Peu d’entreprises de taille intermédiaire sont prêtes au changement de culture que suppose l’utilisation du cloud computing. Mais, à leur décharge, l’offre peut paraître confuse et le vocabulaire employé difficile à appréhender, reconnaît Philippe Tavernier, coprésident du Comité Infrastructure* du Syntec Numérique.

Alliancy, le mag. Comment voyez-vous la manière dont s’opère la transformation numérique des entreprises de taille intermédiaire (ETI) en France ?

Philippe Tavernier. Dans leur grande majorité, elles sont en retard au regard de ce qui se passe sur la scène internationale. Leur pratique est à l’image de l’économie française qui manque d’offensive dans la compétition mondiale. En développant les réseaux sociaux, le commerce en ligne et la communication avec les partenaires, les nouveaux outils du numérique génèrent du business. Mais, les PME et les ETI françaises sont trop centrées sur elles-mêmes. Peu d’entre elles sont prêtes au changement de culture que suppose l’utilisation de tels outils IT.

D’où vient ce manque d’appétence pour l’informatique en nuage ?

Beaucoup d’ETI sont des entreprises qui vivent encore dans le XXe siècle alors que l’économie mondiale en est au XXIe. La manière de créer de la valeur a beaucoup changé. Tout va très vite. Il faut savoir faire preuve d’agilité et de réactivité. L’organisation et les moyens d’échange des entreprises françaises continuent de fonctionner sur d’anciens modèles, non adaptés au monde d’aujourd’hui. A leur décharge, l’offre cloud peut paraître confuse, et le vocabulaire employé difficile à appréhender par les non-initiés. Il manque d’accompagnement pour aider ces entreprises à comprendre de quoi il retourne. D’autant que leurs fournisseurs d’équipements informatiques ont tout intérêt à les convaincre de continuer comme avant. Et, souvent, leurs propres informaticiens ont peur du changement qu’entraîne l’usage du cloud.

ScreenHunter_59 Nov. 21 11.26Quelles solutions préconisez-vous ?

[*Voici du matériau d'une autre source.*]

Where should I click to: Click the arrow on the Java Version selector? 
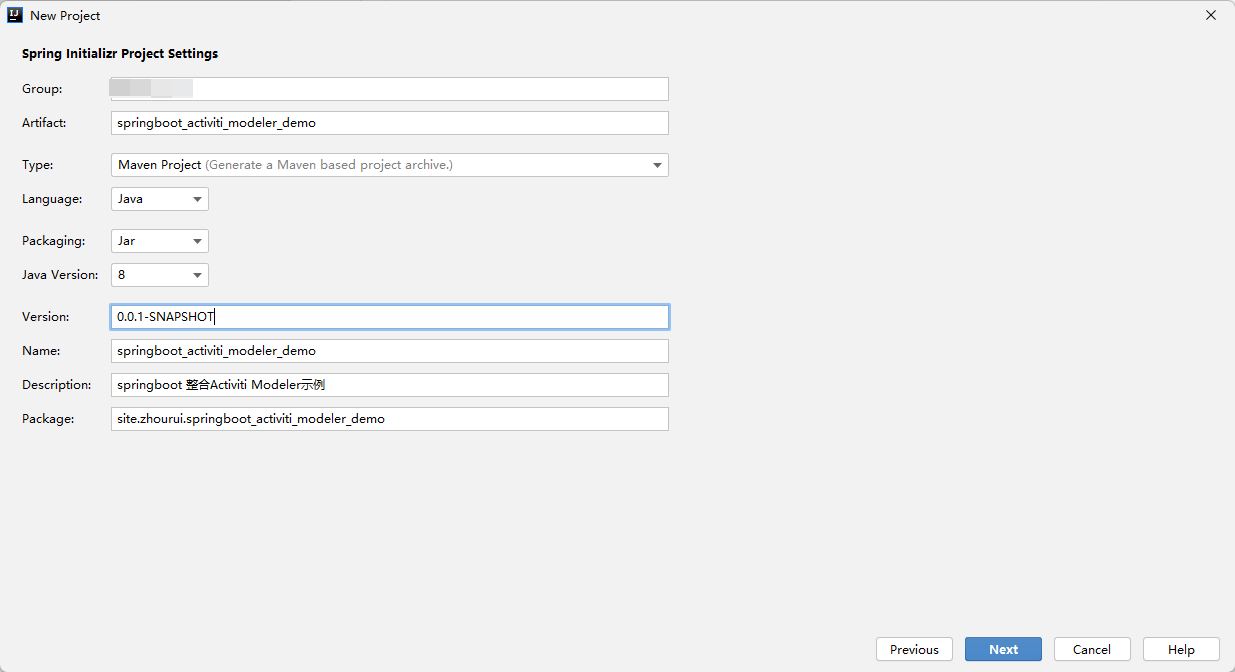[x=196, y=274]
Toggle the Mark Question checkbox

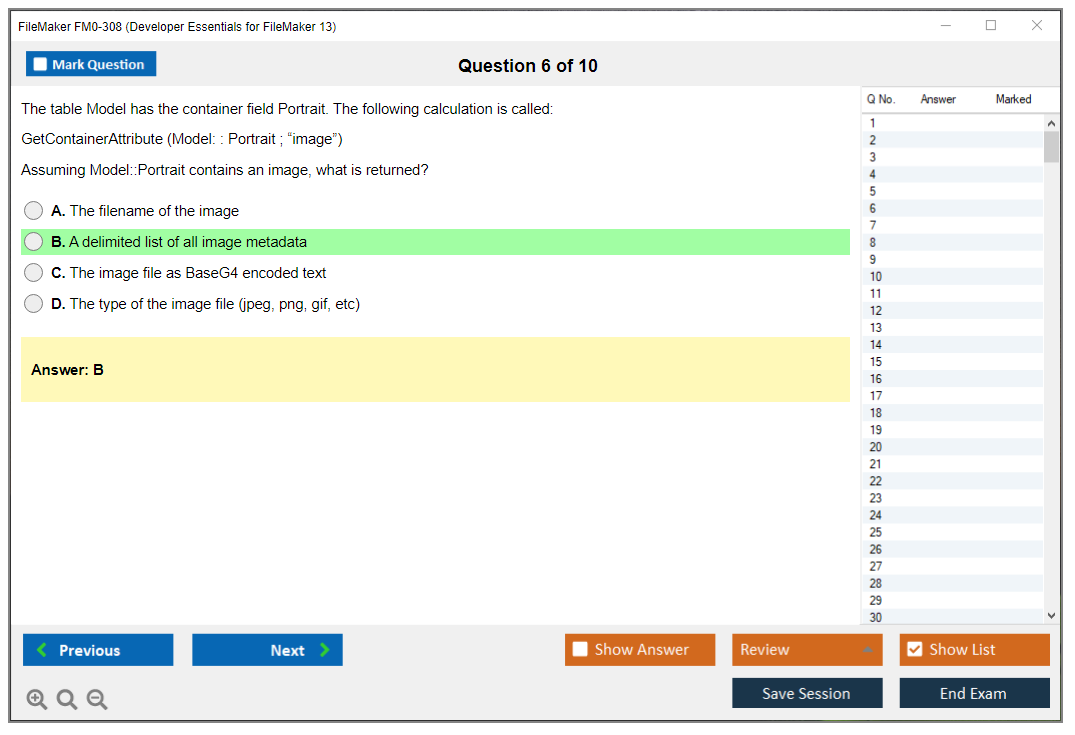click(41, 64)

Les entreprises de taille intermédiaire et les PME ont besoin d’un accompagnement de proximité. Ces sociétés font confiance aux acteurs qui ont, comme elles, un fort ancrage territorial. Il faudrait des sortes de cloud shop avec des vendeurs qui montrent l’intérêt des fonctionnalités du cloud par des démonstrations concrètes. D’ailleurs, les ETI qui vont vers le cloud le font souvent sur recommandation d’un acteur de leur entourage qui a su les rassurer. Comme ces entreprises ont fait confiance à leur expert-comptable, à leur chambre de commerce et d’industrie, ou à une entreprise de services numérique (ESN) qui leur a été recommandée.

Quels arguments utiliseriez-vous pour les convaincre d’y aller ?

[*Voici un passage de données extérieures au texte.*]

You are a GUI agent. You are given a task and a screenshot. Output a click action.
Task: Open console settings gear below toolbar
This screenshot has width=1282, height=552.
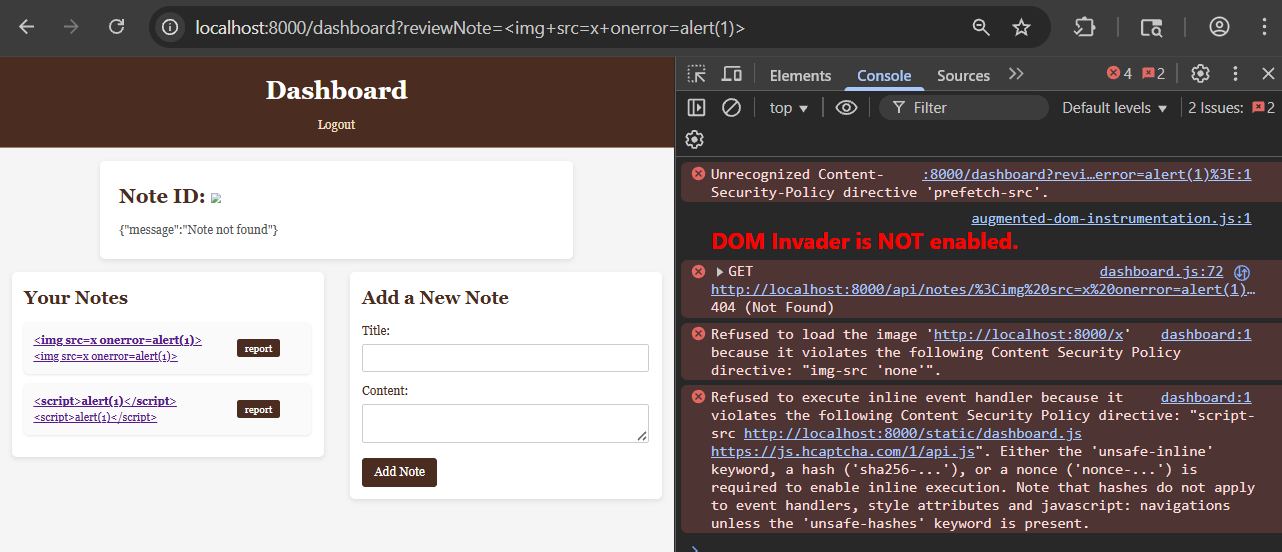click(x=695, y=139)
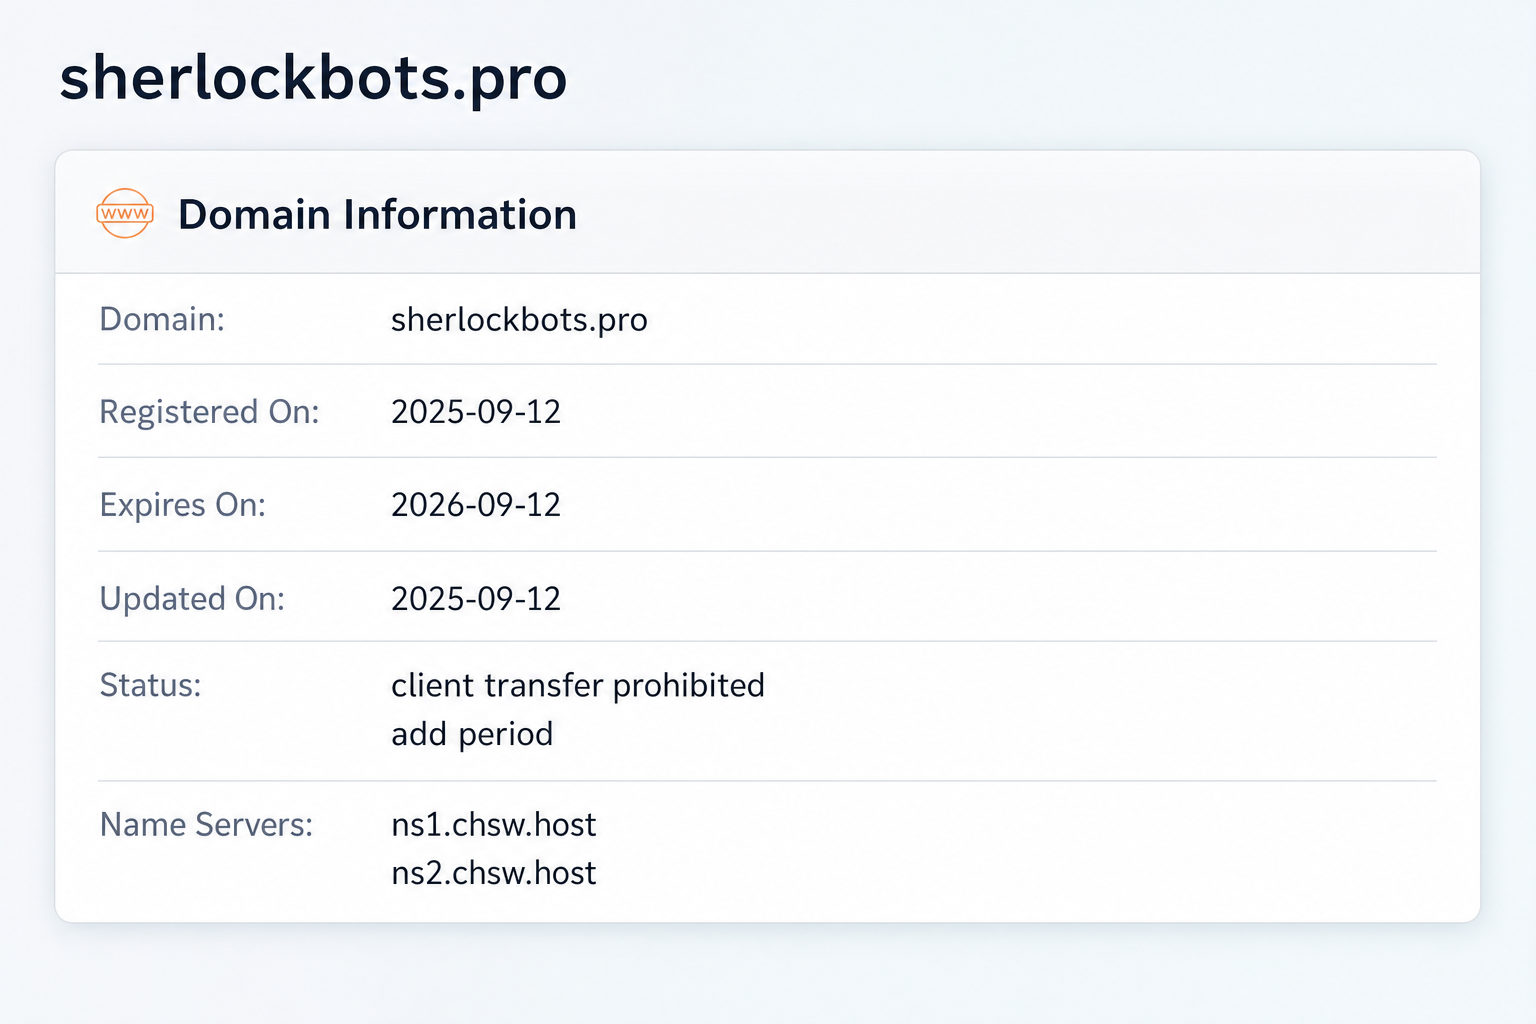Click the Domain label
1536x1024 pixels.
point(162,319)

J’en ai plusieurs. Tout d’abord, je ne connais aucune entreprise ayant basculé dans le cloud qui désire faire machine arrière. Ensuite, les entreprises de taille intermédiaire qui n’y vont pas auront du mal à attirer les jeunes talents, ceux qui sont agiles, qui zappent, qui veulent tout immédiatement et prennent plaisir dans l’innovation technologique. Enfin, il y a urgence ! La compétition économique est très rude. Les usages de consommation changent. Pour continuer à exister face à une concurrence devenue internationale même sur son propre territoire, les PME et les ETI doivent grossir. Elles y sont contraintes. Le cloud facilite la croissance interne et externe. Plus besoin de se soucier de la compatibilité ou non des systèmes informatiques de l’entreprise rachetée.

* Le Comité Infrastructures Numériques et Services réunit les entreprises du secteur, qui représentent 80 % de ce marché en France : constructeurs, éditeurs de logiciels, intégrateurs, hébergeurs, opérateurs…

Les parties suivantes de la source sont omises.